Set down every entry once more, character for character.

-- TASK DATA follows --

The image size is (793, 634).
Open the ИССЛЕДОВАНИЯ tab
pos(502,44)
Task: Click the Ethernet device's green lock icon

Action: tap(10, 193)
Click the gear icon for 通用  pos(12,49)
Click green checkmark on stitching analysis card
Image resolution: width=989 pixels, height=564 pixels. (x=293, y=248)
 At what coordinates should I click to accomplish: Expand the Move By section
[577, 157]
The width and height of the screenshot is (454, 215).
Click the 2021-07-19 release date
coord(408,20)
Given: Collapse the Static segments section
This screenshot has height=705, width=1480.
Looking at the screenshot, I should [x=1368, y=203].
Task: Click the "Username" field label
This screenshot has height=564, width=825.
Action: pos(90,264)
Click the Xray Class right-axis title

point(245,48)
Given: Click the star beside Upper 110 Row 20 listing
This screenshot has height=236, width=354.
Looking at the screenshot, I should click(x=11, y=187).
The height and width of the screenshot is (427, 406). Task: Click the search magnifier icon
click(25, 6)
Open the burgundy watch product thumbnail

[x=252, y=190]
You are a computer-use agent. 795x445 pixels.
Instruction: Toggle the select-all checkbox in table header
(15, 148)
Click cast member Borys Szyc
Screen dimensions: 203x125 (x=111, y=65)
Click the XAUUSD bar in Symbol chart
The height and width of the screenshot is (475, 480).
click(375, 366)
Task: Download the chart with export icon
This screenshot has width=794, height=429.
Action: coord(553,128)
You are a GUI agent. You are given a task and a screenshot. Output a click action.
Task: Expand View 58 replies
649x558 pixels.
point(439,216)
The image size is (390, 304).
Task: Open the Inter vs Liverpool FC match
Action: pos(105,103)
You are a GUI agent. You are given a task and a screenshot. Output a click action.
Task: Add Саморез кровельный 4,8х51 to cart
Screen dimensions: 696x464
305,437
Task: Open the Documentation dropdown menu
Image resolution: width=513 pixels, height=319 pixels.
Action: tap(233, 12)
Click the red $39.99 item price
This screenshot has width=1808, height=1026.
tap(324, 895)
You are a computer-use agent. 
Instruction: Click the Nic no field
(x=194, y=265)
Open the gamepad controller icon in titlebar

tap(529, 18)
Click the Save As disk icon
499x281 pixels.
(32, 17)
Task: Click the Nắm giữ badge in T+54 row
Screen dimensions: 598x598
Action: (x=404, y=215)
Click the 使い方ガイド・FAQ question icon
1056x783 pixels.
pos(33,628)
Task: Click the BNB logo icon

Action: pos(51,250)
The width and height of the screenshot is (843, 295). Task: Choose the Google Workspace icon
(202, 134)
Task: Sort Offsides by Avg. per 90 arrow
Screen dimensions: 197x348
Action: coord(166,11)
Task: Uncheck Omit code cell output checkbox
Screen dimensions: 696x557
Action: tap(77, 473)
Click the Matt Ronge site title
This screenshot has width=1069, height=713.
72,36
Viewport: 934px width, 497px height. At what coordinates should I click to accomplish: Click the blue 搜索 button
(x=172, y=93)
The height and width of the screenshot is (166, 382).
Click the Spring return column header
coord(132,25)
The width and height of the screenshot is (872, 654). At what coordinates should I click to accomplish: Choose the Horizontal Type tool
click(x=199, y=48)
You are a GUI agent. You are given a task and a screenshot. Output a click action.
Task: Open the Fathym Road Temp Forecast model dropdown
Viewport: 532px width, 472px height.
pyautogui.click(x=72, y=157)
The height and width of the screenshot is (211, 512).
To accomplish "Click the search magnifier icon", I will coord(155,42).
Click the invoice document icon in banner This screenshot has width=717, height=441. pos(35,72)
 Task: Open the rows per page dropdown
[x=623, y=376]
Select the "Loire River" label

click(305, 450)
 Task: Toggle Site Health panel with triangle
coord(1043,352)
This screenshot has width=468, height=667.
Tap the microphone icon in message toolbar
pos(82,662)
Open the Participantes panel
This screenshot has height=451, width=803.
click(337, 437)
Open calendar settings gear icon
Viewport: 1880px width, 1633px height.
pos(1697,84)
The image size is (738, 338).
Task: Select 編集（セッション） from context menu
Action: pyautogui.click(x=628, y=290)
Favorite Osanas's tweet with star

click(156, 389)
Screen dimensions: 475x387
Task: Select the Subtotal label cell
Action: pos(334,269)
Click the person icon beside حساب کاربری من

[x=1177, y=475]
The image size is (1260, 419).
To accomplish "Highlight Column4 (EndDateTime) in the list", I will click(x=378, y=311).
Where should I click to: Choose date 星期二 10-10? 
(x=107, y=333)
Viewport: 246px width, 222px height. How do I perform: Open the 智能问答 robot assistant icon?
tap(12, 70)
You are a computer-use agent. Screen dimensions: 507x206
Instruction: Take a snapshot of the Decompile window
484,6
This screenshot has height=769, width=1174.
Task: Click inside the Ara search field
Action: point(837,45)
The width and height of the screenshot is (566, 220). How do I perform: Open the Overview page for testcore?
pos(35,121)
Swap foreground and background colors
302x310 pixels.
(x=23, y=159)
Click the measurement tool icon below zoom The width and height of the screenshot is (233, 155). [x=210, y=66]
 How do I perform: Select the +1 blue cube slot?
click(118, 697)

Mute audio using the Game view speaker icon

-- TASK DATA concluded --

ANSWER FOR THIS EXERCISE.
The image size is (793, 634).
Open the ИССЛЕДОВАНИЯ tab
pos(502,44)
Task: Click the Ethernet device's green lock icon

Action: tap(10, 193)
Click the gear icon for 通用  pos(12,49)
Click green checkmark on stitching analysis card
Image resolution: width=989 pixels, height=564 pixels. (x=293, y=248)
 At what coordinates should I click to accomplish: Expand the Move By section
[577, 157]
The width and height of the screenshot is (454, 215).
Click the 2021-07-19 release date
coord(408,20)
Given: Collapse the Static segments section
This screenshot has height=705, width=1480.
Looking at the screenshot, I should [x=1368, y=203].
Task: Click the "Username" field label
This screenshot has height=564, width=825.
Action: pos(90,264)
Click the Xray Class right-axis title

point(245,48)
Given: Click the star beside Upper 110 Row 20 listing
This screenshot has height=236, width=354.
Looking at the screenshot, I should click(x=11, y=187).
The height and width of the screenshot is (427, 406). Task: Click the search magnifier icon
click(25, 6)
Open the burgundy watch product thumbnail

[x=252, y=190]
You are a computer-use agent. 795x445 pixels.
Instruction: Toggle the select-all checkbox in table header
(15, 148)
Click cast member Borys Szyc
Screen dimensions: 203x125 (x=111, y=65)
Click the XAUUSD bar in Symbol chart
The height and width of the screenshot is (475, 480).
click(375, 366)
Task: Download the chart with export icon
This screenshot has width=794, height=429.
Action: coord(553,128)
You are a GUI agent. You are given a task and a screenshot. Output a click action.
Task: Expand View 58 replies
649x558 pixels.
point(439,216)
The image size is (390, 304).
Task: Open the Inter vs Liverpool FC match
Action: pos(105,103)
You are a GUI agent. You are given a task and a screenshot. Output a click action.
Task: Add Саморез кровельный 4,8х51 to cart
Screen dimensions: 696x464
305,437
Task: Open the Documentation dropdown menu
Image resolution: width=513 pixels, height=319 pixels.
Action: tap(233, 12)
Click the red $39.99 item price
This screenshot has width=1808, height=1026.
tap(324, 895)
You are a computer-use agent. 
Instruction: Click the Nic no field
(x=194, y=265)
Open the gamepad controller icon in titlebar

tap(529, 18)
Click the Save As disk icon
499x281 pixels.
(32, 17)
Task: Click the Nắm giữ badge in T+54 row
Screen dimensions: 598x598
Action: (x=404, y=215)
Click the 使い方ガイド・FAQ question icon
1056x783 pixels.
pos(33,628)
Task: Click the BNB logo icon

Action: pos(51,250)
The width and height of the screenshot is (843, 295). Task: Choose the Google Workspace icon
(202, 134)
Task: Sort Offsides by Avg. per 90 arrow
Screen dimensions: 197x348
Action: coord(166,11)
Task: Uncheck Omit code cell output checkbox
Screen dimensions: 696x557
Action: tap(77, 473)
Click the Matt Ronge site title
This screenshot has width=1069, height=713.
72,36
Viewport: 934px width, 497px height. At what coordinates should I click to accomplish: Click the blue 搜索 button
(x=172, y=93)
The height and width of the screenshot is (166, 382).
Click the Spring return column header
coord(132,25)
The width and height of the screenshot is (872, 654). At what coordinates should I click to accomplish: Choose the Horizontal Type tool
click(x=199, y=48)
You are a GUI agent. You are given a task and a screenshot. Output a click action.
Task: Open the Fathym Road Temp Forecast model dropdown
Viewport: 532px width, 472px height.
pyautogui.click(x=72, y=157)
The height and width of the screenshot is (211, 512).
To accomplish "Click the search magnifier icon", I will coord(155,42).
Click the invoice document icon in banner This screenshot has width=717, height=441. pos(35,72)
 Task: Open the rows per page dropdown
[x=623, y=376]
Select the "Loire River" label

click(305, 450)
 Task: Toggle Site Health panel with triangle
coord(1043,352)
This screenshot has width=468, height=667.
Tap the microphone icon in message toolbar
pos(82,662)
Open the Participantes panel
This screenshot has height=451, width=803.
click(337, 437)
Open calendar settings gear icon
Viewport: 1880px width, 1633px height.
pos(1697,84)
The image size is (738, 338).
Task: Select 編集（セッション） from context menu
Action: pyautogui.click(x=628, y=290)
Favorite Osanas's tweet with star

click(156, 389)
Screen dimensions: 475x387
Task: Select the Subtotal label cell
Action: pos(334,269)
Click the person icon beside حساب کاربری من

[x=1177, y=475]
The image size is (1260, 419).
To accomplish "Highlight Column4 (EndDateTime) in the list", I will click(x=378, y=311).
Where should I click to: Choose date 星期二 10-10? 
(x=107, y=333)
Viewport: 246px width, 222px height. How do I perform: Open the 智能问答 robot assistant icon?
tap(12, 70)
You are a computer-use agent. Screen dimensions: 507x206
Instruction: Take a snapshot of the Decompile window
484,6
This screenshot has height=769, width=1174.
Task: Click inside the Ara search field
Action: point(837,45)
The width and height of the screenshot is (566, 220). How do I perform: Open the Overview page for testcore?
pos(35,121)
Swap foreground and background colors
302x310 pixels.
(x=23, y=159)
Click the measurement tool icon below zoom The width and height of the screenshot is (233, 155). [x=210, y=66]
 How do I perform: Select the +1 blue cube slot?
click(118, 697)

Mute audio using the Game view speaker icon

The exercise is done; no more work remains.